_Extracted data:_
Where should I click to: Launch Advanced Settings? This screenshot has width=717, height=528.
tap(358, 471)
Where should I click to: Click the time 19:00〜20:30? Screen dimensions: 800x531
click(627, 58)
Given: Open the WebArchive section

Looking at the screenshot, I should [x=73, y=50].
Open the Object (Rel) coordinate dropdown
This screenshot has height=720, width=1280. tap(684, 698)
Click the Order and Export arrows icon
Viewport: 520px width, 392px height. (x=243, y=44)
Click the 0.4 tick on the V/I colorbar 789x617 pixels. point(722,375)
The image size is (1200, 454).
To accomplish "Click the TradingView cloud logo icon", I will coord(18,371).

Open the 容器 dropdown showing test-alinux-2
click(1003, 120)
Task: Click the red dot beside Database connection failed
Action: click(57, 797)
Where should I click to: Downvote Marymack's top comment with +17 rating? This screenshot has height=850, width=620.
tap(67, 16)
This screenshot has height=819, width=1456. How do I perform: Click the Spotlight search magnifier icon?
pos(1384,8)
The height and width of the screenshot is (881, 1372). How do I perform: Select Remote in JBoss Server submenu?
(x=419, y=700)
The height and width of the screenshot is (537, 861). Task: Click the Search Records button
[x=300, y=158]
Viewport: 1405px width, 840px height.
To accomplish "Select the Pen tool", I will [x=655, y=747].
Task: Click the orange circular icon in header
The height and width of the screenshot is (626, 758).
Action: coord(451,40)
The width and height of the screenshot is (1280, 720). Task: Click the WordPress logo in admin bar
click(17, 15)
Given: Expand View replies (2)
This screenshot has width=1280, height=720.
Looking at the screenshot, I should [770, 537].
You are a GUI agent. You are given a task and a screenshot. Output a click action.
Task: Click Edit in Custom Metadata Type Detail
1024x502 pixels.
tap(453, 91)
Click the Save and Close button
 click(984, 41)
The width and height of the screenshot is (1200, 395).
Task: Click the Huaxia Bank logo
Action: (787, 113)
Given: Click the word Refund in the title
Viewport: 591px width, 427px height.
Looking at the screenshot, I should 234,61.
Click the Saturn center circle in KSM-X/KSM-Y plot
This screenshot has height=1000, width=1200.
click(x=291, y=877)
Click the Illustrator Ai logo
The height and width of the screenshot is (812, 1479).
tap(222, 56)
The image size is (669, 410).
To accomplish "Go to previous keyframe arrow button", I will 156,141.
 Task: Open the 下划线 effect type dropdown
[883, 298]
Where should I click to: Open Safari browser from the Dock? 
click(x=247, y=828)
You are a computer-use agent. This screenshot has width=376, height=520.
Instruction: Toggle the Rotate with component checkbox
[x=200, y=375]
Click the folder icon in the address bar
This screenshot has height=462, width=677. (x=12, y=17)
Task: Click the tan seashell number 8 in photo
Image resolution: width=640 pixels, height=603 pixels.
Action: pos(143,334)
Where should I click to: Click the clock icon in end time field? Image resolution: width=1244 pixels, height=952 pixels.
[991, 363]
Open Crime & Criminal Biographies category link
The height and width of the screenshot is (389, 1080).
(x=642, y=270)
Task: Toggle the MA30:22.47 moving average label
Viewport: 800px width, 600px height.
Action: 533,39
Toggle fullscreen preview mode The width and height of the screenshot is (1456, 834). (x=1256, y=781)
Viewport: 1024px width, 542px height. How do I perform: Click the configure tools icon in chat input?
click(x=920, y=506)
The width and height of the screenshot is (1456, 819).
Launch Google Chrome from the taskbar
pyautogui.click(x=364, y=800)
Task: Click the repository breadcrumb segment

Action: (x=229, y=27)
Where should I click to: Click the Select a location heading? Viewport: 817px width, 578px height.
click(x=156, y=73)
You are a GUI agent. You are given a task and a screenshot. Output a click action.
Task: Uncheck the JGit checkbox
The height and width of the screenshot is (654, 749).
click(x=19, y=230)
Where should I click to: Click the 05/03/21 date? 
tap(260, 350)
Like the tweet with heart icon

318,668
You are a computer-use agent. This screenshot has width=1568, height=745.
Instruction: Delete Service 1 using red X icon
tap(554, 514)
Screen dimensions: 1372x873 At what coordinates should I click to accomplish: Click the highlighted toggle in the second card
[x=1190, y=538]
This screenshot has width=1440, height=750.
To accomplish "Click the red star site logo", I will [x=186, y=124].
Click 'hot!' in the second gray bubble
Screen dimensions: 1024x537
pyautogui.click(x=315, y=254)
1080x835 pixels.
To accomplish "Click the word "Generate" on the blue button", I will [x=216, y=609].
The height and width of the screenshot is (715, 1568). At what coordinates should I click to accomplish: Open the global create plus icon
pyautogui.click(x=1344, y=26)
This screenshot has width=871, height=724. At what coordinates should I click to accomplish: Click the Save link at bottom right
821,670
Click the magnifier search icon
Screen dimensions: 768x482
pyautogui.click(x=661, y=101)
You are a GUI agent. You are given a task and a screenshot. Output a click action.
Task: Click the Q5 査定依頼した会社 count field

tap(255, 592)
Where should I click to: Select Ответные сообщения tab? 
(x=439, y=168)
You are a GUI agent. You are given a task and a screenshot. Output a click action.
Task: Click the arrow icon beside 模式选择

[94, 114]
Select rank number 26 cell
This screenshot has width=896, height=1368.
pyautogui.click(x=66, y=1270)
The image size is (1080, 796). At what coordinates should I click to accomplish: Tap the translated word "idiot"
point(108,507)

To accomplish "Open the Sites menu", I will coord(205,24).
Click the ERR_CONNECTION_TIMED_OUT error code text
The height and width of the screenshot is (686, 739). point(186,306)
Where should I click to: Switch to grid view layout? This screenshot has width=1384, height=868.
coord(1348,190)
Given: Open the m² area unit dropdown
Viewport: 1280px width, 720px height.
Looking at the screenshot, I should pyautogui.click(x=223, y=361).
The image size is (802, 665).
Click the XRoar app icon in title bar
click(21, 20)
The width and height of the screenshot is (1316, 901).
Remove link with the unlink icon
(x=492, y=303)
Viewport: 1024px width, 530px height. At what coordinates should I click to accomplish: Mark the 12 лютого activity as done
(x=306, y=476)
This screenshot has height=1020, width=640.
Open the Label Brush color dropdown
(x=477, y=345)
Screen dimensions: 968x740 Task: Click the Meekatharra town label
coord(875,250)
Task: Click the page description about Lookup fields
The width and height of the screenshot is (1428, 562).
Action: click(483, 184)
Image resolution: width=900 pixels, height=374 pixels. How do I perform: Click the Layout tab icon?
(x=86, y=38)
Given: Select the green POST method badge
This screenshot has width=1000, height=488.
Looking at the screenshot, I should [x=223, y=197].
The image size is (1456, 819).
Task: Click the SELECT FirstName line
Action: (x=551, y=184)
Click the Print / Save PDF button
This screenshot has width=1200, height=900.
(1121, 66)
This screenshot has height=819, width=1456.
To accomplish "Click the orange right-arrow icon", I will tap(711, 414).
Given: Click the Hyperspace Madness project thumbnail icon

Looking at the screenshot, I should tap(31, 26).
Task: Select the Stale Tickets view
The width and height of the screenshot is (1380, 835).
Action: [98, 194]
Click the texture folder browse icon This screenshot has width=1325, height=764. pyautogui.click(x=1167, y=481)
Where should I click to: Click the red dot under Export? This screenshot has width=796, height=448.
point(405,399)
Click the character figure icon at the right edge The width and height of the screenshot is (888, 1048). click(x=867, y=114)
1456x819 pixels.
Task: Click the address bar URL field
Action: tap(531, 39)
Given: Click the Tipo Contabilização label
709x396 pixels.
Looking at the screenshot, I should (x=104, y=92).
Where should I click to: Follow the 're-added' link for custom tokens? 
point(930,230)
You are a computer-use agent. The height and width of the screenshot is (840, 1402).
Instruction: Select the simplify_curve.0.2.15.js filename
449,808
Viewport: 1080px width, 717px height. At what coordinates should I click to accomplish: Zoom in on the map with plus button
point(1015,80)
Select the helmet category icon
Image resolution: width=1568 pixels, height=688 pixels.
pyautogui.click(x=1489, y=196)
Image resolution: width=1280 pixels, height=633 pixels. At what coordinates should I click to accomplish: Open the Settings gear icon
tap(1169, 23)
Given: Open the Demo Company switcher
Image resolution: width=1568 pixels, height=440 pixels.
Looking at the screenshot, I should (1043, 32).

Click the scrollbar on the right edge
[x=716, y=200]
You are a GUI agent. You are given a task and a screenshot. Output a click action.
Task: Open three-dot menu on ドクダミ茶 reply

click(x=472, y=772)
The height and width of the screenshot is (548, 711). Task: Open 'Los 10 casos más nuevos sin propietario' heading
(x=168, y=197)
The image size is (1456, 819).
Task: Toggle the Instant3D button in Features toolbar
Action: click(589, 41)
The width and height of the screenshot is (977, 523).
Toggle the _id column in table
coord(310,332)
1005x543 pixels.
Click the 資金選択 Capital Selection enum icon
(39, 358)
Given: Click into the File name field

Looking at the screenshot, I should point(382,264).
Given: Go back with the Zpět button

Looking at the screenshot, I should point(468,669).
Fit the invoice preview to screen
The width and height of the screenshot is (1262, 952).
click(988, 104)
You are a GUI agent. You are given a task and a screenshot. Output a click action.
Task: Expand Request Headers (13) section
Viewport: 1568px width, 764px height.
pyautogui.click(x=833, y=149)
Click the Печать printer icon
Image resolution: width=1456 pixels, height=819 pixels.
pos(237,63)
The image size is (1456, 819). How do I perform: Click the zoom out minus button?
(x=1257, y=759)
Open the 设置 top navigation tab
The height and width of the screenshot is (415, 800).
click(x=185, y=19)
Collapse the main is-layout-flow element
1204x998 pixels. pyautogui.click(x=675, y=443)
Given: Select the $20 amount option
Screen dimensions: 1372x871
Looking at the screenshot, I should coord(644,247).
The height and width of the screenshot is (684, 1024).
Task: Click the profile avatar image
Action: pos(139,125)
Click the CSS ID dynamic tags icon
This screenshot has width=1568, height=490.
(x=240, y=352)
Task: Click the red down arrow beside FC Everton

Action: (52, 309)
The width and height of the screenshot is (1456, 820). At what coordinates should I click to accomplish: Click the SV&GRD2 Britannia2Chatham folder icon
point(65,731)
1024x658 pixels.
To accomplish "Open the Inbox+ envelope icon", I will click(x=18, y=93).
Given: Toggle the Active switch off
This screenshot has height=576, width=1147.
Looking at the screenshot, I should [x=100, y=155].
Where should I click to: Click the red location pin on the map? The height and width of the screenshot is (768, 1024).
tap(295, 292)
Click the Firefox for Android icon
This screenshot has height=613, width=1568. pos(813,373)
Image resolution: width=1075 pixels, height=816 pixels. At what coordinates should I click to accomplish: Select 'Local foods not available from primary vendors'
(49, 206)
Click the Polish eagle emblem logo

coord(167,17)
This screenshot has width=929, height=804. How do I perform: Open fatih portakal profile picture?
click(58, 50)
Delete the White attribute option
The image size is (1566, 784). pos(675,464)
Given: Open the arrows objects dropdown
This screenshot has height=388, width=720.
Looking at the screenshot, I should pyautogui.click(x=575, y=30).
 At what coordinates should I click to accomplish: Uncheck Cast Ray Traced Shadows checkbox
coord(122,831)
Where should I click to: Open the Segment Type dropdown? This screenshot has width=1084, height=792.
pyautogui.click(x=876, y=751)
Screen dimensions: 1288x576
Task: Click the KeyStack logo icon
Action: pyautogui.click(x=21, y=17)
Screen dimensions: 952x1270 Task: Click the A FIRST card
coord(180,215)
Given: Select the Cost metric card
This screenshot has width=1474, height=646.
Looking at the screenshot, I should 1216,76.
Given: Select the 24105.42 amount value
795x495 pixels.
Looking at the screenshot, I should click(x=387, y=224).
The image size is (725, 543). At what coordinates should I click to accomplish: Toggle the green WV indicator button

_Written request:_ Please rewrite the lines of the records above, from the line holding "Where should I click to: Click the red dot" through the line holding "pyautogui.click(x=1489, y=196)", inclusive, as a JSON list of strings, one string per line and no blank lines.

_Problem solution:_
[
  "Where should I click to: Click the red dot under Export? This screenshot has width=796, height=448.",
  "point(405,399)",
  "Click the character figure icon at the right edge The width and height of the screenshot is (888, 1048). click(x=867, y=114)",
  "1456x819 pixels.",
  "Task: Click the address bar URL field",
  "Action: tap(531, 39)",
  "Given: Click the Tipo Contabilização label",
  "709x396 pixels.",
  "Looking at the screenshot, I should (x=104, y=92).",
  "Where should I click to: Follow the 're-added' link for custom tokens? ",
  "point(930,230)",
  "You are a computer-use agent. The height and width of the screenshot is (840, 1402).",
  "Instruction: Select the simplify_curve.0.2.15.js filename",
  "449,808",
  "Viewport: 1080px width, 717px height. At what coordinates should I click to accomplish: Zoom in on the map with plus button",
  "point(1015,80)",
  "Select the helmet category icon",
  "Image resolution: width=1568 pixels, height=688 pixels.",
  "pyautogui.click(x=1489, y=196)"
]